The outputs, \mathbf{y} are outputs of the system, i.e. values that depend on the previous values of the states and inputs. The difference between outputs and states is that outputs do not feed back into the system.

The parameters \mathbf{w} are fixed quantities that are re-used at every time step of the evolution of the system.

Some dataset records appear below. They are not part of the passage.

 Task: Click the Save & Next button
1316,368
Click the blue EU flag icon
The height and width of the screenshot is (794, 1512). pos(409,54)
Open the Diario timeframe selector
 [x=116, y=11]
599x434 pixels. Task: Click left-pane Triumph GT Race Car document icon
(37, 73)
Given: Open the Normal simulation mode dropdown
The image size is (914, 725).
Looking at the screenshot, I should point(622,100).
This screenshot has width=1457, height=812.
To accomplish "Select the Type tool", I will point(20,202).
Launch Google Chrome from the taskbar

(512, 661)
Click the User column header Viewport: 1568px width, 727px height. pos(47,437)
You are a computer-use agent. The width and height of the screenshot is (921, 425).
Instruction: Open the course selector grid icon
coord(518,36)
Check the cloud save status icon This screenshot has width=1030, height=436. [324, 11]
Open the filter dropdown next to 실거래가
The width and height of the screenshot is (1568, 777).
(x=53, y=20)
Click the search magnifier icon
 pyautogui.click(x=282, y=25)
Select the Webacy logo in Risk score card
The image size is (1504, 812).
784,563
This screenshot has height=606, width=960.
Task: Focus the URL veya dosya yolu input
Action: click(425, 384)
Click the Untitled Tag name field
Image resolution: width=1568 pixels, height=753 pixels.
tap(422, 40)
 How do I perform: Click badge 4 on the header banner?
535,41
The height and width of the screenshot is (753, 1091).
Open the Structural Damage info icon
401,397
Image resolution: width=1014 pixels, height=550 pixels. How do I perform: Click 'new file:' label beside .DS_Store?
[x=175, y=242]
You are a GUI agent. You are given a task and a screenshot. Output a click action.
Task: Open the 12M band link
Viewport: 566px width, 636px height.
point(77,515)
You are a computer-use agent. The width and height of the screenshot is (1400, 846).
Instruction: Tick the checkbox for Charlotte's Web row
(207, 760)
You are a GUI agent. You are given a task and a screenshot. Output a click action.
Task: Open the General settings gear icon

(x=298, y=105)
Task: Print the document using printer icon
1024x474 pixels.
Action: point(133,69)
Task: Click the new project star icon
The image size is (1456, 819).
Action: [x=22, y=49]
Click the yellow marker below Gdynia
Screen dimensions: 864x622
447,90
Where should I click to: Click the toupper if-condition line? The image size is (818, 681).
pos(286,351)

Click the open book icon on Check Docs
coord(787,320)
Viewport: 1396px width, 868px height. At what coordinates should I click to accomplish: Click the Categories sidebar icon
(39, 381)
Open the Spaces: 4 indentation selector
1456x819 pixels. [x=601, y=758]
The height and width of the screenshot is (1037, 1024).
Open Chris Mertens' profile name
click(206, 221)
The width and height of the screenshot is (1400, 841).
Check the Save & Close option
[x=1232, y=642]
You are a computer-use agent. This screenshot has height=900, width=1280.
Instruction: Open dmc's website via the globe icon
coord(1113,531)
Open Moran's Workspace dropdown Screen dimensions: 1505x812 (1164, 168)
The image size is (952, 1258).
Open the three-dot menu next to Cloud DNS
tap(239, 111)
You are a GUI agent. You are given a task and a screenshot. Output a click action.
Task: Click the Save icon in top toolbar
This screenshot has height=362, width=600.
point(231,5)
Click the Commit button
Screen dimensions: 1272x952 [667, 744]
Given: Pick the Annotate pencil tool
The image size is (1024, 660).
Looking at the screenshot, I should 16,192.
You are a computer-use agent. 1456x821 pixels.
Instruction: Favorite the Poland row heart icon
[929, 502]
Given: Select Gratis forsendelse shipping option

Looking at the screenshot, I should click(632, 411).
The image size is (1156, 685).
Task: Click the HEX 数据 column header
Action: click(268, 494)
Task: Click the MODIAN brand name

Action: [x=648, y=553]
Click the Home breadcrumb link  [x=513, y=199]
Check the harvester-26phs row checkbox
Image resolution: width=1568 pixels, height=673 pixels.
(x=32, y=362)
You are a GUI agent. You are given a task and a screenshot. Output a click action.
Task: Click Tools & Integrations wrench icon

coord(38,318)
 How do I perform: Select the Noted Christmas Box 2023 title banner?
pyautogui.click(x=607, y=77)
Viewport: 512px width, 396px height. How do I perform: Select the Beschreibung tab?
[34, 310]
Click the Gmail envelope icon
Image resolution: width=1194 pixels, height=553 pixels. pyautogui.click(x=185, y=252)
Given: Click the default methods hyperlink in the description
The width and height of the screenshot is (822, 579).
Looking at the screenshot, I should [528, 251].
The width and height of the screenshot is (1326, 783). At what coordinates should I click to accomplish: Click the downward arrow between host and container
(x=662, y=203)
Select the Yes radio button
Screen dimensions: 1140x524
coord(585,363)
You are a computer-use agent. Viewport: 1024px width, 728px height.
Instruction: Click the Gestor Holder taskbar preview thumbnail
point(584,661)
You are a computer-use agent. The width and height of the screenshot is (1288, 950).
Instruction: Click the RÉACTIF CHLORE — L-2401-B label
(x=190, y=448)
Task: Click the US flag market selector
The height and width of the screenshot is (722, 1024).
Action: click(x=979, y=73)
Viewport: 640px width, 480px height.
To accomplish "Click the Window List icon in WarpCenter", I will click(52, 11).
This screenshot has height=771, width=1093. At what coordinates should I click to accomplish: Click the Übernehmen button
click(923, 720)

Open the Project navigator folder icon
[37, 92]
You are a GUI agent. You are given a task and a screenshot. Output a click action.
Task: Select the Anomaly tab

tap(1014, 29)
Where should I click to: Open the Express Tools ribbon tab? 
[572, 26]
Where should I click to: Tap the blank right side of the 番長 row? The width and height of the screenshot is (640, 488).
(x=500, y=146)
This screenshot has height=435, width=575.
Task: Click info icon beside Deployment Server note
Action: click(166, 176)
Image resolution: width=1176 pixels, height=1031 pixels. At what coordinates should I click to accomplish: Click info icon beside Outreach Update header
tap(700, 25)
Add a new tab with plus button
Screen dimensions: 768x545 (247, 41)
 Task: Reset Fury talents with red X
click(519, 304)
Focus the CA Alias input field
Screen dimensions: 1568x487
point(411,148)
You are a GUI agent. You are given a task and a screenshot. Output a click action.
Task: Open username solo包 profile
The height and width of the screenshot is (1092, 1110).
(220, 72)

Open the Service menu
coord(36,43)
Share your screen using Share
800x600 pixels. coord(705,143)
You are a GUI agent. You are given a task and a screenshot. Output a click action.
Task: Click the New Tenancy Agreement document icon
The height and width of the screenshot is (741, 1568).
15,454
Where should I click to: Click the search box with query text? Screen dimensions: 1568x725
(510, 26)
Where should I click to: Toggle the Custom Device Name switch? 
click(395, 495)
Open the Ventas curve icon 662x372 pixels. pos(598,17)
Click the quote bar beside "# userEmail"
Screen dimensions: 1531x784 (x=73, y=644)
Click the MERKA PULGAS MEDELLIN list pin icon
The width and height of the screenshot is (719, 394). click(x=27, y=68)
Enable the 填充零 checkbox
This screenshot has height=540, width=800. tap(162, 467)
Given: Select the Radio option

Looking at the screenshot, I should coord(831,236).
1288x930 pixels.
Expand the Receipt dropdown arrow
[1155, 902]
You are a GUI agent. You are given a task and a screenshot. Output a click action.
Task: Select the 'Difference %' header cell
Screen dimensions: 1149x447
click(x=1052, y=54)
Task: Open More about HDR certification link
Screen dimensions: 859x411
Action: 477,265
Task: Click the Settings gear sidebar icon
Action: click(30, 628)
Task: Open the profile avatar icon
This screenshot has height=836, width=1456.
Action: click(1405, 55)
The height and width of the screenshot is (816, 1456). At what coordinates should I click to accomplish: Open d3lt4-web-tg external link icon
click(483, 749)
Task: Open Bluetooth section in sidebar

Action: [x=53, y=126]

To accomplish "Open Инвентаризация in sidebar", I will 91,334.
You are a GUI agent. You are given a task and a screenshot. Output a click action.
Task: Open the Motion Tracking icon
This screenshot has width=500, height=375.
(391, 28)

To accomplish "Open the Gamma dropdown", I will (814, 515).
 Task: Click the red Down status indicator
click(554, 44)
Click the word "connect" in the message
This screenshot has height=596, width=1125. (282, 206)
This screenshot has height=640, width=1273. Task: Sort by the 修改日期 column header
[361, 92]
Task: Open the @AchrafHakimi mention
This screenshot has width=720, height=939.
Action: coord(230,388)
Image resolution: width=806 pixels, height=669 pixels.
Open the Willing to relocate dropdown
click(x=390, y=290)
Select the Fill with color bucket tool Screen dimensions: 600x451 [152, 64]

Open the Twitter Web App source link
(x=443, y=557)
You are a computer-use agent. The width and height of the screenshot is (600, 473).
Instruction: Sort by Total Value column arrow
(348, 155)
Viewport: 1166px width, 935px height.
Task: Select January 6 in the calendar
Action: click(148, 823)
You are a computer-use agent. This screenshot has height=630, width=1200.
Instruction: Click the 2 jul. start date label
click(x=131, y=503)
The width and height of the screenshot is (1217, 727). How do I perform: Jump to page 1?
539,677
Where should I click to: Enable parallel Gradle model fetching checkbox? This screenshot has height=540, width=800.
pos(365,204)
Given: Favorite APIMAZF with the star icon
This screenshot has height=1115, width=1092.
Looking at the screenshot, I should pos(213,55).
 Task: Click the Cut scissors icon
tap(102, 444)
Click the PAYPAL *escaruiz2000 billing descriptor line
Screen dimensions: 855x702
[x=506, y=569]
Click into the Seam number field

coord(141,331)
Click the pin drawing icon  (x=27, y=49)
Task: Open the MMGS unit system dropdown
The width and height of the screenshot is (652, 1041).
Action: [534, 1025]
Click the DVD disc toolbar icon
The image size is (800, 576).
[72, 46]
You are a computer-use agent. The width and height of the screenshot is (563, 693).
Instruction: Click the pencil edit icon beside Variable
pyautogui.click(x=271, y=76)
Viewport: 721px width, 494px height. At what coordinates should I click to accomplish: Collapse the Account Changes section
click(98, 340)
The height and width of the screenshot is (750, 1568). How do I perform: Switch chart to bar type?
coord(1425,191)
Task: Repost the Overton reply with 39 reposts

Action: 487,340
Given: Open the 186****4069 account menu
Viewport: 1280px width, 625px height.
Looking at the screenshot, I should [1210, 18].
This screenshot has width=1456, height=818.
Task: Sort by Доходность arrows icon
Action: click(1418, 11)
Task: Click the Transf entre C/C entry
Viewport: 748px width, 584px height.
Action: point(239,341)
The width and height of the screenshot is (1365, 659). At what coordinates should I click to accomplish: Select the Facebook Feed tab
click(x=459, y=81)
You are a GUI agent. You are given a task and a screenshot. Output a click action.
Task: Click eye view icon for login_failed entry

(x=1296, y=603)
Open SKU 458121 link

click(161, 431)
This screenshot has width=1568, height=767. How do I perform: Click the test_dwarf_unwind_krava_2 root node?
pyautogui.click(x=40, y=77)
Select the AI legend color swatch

Each of the equations above are implemented by the inner function of scan. You can think of the inner function as a theano function that gets executed at each step to get the new values. This inner function should not be confused with the constructive function, which is what the user gives to the scan function. The constructive function is used to construct the computational graph that is afterwards compiled into the inner function.

Naming conventions

  • input_state will stand for a state \mathbf{x}, when it is provided as an input to the recurrent formula (the inner function) that will generate the new value of the state
  • output_state will stand for a state \mathbf{x} when it refers to the result of the recurrent formula (the output of the inner function)
  • output will stand for an output \mathbf{y}
  • input will be an input \mathbf{u}
  • parameter will stand for a parameter tensor \mathbf{w} that stays constant at each step of the inner function
  • non_numeric_input_state will stand for states that are not numeric in nature, more specifically random states, when they are provided as an input. The same holds for non_numeric_output_state.
  • t is the time index (the current step in the evolution of the system).
  • T is the total number of steps in the evolution of the system.
  • the suffix _slices added to either x or u will mean the list of variables representing slices of states or inputs. These are the arguments given to the constructive function of scan (see above).
  • the suffix _inner added to x, y, xy, u, w or z will mean the variables representing the state/output/input/weights in the inner function
  • the suffix _outer added to x, y, xy, u, w or z will mean the variables representing the state/output/input/weights in the main computational graph (the one containing the scan op).

Files

The implementation of scan is spread over several files. The different files, and section of the code they deal with, are :

  • scan.py implements the scan function. The scan function arranges the arguments of scan correctly, constructs the scan op and afterwards calls the constructed scan op on the arguments. This function takes care of figuring out missing inputs and shared variables.
  • scan_op.py implements the scanOp class. The scanOp respects the Op interface, and contains most of the logic of the scan operator.
  • scan_utils.py contains several helpful functions used through out the other files that are specific of the scan operator.
  • scan_views.py contains different views of the scan op that have simpler and easier signatures to be used in specific cases.
  • scan_opt.py contains the list of all optimizations for the scan operator.

The logical flow

First the scan arguments are parsed by the function canonical_arguments, that wraps them into lists and adds default values for the arguments. One important step that happens in this function is that the inputs arguments are converted such that they all have a single tap, namely 0. For example if you have [{'input':u, 'taps':[0, 4]}] as the list of inputs arguments to scan, it gets converted into [{'input':u, 'taps':[0]}, {'input':u[4:], 'taps':[0]}].

The second step is to check if n_steps is a constant and has the value 1 or -1. If that is true then the function one_step_scan is called which unwraps the computation of the inner function into the outer graph without adding any scan op in the graph.